* EXTRACT PROVIDED *
I use my Bow-A-Constrictor almost daily. It is infinitely adjustable, without repositioning pins, fingers, brackets, etc, etc.....

Just returned from a marathon fishing trip to North Idaho. Went into a Sporting Goods "Chain Store", to jaw with the Archery Tech. He had one of those elaborate, big, hydraulic, and UGLY presses. He *****ed about the size, and how difficult it was to set up for different bows. I sent him to Buckeye Archery Solutions' website. I expect he will get the ok from his manager to get one.


But to me, as important as the quality of the merchandise is the integrity of the Builder. I, too, feel a friend with Frank, although I have yet to meet him in person. The "BEST PRESS IN THE WORLD" represents him. 'nuff said!!


----------



## gad

TTT for my great BFAM !


----------



## wvridgerunner

Ttt.... Gonna place my order tomorrow for a Bow-A-Constrictor to replace my EZ Press.


----------



## 4 - blade fixed

Ttt


----------



## 2X Lung

wvridgerunner said:


> Ttt.... Gonna place my order tomorrow for a Bow-A-Constrictor to replace my EZ Press.


Hey Jon, you won't be disappointed! It really is a great press! I'll probably be ordering my little girl's survival bracelet sometime this week! Have a good day!


----------



## wvridgerunner

2X Lung said:


> Hey Jon, you won't be disappointed! It really is a great press! I'll probably be ordering my little girl's survival bracelet sometime this week! Have a good day!


Thanks Craig, I just placed my order last night! Frank was very helpful, and went out of his way to quickly answer all of the questions I had. I look forward to trying out his press!

Just let me know when you're ready for that other bracelet. 


Take care, Jon


----------



## AUSSIEDUDE

I just checked the tracking on my press and it was released from Australian customs this morning, should have it early next week. All the reports about Franks great service are true, this guy does go the extra yard. Never heard a negative comment about his press either or of a bow it won't press. No wonder they are selling so well.

* EXERCISE DATA *
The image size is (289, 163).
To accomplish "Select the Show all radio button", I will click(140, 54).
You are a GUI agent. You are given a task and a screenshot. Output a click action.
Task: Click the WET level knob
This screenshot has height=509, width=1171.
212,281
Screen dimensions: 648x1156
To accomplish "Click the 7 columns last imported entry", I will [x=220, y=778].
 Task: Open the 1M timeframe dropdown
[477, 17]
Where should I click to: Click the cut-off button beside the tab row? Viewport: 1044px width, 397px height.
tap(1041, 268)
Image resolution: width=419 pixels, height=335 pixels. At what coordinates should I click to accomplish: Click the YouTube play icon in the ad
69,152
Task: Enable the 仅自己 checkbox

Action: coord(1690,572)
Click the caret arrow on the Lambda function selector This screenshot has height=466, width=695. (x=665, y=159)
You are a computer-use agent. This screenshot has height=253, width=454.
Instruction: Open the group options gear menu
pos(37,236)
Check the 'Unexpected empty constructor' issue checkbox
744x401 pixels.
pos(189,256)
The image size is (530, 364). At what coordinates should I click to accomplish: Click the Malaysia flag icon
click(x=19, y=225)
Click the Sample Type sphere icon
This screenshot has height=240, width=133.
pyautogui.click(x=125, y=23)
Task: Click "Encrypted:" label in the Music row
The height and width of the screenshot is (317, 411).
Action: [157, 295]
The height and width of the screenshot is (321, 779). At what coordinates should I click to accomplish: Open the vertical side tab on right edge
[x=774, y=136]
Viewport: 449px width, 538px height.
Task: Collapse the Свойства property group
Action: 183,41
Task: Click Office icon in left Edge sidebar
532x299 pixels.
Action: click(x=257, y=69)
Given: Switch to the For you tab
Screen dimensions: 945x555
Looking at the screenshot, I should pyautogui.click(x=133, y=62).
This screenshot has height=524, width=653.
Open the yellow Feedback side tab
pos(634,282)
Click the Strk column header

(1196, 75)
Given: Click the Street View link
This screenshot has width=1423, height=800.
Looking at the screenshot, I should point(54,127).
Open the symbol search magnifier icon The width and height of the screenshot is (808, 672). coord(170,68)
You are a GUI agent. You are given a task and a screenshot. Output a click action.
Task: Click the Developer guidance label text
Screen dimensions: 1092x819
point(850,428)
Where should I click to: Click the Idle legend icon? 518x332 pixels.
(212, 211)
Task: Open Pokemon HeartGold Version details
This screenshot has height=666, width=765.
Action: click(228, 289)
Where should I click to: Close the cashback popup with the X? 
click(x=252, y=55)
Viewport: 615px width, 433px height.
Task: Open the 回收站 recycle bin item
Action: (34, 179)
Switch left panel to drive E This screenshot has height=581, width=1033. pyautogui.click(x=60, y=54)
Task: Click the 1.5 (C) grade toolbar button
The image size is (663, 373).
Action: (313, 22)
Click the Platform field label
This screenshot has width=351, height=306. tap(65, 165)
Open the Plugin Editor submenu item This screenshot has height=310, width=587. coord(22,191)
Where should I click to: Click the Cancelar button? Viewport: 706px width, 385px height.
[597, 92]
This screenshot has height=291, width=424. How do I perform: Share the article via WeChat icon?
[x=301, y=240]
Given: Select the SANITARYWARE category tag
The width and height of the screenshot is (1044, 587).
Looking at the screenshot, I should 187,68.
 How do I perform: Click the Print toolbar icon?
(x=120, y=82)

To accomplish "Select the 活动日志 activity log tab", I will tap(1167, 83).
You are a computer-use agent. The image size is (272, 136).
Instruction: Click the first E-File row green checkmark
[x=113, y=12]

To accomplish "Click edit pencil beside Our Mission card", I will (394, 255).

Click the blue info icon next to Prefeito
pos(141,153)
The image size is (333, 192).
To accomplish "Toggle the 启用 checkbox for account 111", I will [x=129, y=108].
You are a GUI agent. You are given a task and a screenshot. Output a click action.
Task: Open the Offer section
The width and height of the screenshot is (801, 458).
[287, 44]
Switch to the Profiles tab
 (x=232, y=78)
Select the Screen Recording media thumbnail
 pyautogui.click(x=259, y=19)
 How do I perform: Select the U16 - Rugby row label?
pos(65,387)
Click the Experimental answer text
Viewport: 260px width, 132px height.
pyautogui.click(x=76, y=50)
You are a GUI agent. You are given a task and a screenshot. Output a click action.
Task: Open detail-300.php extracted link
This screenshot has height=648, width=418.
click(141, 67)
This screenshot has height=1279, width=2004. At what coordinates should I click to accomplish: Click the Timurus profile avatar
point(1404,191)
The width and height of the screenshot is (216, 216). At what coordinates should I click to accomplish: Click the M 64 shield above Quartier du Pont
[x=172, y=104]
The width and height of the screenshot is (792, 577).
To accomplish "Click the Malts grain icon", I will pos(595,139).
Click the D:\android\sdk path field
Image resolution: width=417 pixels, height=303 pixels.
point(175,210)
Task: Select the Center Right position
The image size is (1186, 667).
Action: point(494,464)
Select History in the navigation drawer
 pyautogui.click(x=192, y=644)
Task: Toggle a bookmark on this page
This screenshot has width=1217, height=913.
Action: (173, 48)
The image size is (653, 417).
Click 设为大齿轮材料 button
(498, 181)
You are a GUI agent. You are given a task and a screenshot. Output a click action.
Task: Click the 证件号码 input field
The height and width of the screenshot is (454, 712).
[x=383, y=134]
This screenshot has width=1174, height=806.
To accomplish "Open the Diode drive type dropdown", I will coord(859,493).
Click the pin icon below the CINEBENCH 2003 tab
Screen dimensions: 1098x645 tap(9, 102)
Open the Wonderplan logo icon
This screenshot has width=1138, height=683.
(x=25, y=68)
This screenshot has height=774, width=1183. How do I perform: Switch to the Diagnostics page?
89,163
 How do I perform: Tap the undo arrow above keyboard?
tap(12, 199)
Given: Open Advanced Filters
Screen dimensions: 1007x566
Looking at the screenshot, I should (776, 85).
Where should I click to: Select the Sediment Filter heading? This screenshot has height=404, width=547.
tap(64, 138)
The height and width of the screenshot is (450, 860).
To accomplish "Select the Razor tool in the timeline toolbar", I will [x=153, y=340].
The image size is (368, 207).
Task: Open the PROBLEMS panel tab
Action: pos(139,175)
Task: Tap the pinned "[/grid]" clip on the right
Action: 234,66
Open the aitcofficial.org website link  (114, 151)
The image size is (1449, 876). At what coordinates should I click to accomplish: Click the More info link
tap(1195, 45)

* CHALLENGES *
• A. In the forum thread, why does AUSSIEDUDE say it is no wonder the presses are selling so well? Answer in one to three sentences.
• B. Rewrite the records as a Markdown table with the columns Row and Line. Begin at the line that contains "The image size is (1449, 876).", continue through the end of the records, and leave out blank lines.

* RESULTS OF THE TASKS *
• A. AUSSIEDUDE says the reports of Frank's great service are true and that he goes the extra yard. AUSSIEDUDE has also never heard a negative comment about the press or of a bow it won't press.

• B.
| Row | Line |
|---|---|
| 1 | The image size is (1449, 876). At what coordinates should I click to accomplish: Click the More info link |
| 2 | tap(1195, 45) |